She still feels the blade at her waist: Steve Duin’s review
Like many of their neighbors, Nik and Susie Park haven’t been a gala year.
For months, the pandemic has put a vicious drag on business at Peacock Cleaners, the two dry cleaners the couple own at Lake Oswego. Boones Ferry Road was demolished for months right outside their Lake Grove store door, and three weeks ago their steam boiler stopped working, requiring a $ 26,000 replacement.
So, no, these are not the best times for the parks. And we didn’t even hit the masked man with the machete.
On the night of October 20, Nik came home early to cook dinner for the Parks’ three sons – “Worst spaghetti in the world,” he assures me – and Susie was alone in the store. With the boiler off, she was loading washed shirts into the van so that Nik could haul them to her mother’s store in John’s Landing for pressing the next morning.
“We have alternate personalities. Once Nik leaves work, he doesn’t think about it anymore, ”says Susie. “But when something isn’t done for the day, I get stressed out. I want everything to be done perfectly. There are so many dry cleaners.
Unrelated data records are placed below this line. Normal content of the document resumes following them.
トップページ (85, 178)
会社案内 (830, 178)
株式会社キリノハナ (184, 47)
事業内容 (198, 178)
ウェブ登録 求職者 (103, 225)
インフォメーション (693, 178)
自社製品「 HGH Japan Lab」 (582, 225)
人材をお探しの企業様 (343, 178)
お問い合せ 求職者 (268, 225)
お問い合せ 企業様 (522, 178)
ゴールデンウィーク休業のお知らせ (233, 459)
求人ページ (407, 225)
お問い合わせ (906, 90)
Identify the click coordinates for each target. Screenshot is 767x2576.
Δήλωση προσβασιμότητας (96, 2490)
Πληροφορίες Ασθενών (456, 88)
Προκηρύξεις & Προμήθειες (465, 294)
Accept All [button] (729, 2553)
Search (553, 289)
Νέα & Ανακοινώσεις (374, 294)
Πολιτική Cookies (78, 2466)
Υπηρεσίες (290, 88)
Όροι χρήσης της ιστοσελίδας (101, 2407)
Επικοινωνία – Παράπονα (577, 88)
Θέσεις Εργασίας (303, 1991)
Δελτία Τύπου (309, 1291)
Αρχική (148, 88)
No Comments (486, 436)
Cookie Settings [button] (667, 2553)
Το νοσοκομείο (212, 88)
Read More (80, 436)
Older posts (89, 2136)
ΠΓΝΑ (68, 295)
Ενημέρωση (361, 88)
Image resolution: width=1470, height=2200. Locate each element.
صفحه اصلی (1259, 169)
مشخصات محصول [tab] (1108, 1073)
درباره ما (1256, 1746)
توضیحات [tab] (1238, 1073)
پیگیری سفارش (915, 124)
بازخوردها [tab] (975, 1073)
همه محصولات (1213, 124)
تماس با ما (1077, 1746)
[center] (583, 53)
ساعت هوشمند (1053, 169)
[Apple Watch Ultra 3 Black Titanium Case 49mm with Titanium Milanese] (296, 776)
As she loaded the van, Susie noticed a guy in a red hoodie, his face covered, to the side. She wasn’t that indifferent. People often linger on the promenade, waiting for their take out order from Malee’s Thai Kitchen next door.
He was missing by 7:30 p.m. when she grabbed her purse and turned off the store lights. But when Susie locked the door and turned around, a little guy in a gray sweatshirt was parked right in front of her.
His first thought? A desperate last minute customer. It happens all the time, even when you are open 70 hours a week.
“He said, ‘Give me your purse,’” Susie said. “But he was wearing a mask and I couldn’t understand him. Then he said, ‘Give me your purse’ again, and looked down. I looked down and he was holding the knife straight over. my stomach.
“He knew I had no idea what was going on because of the look on my face. Or I thought I didn’t speak English, ”says Susie. “I think he was waving to me that I was being robbed.”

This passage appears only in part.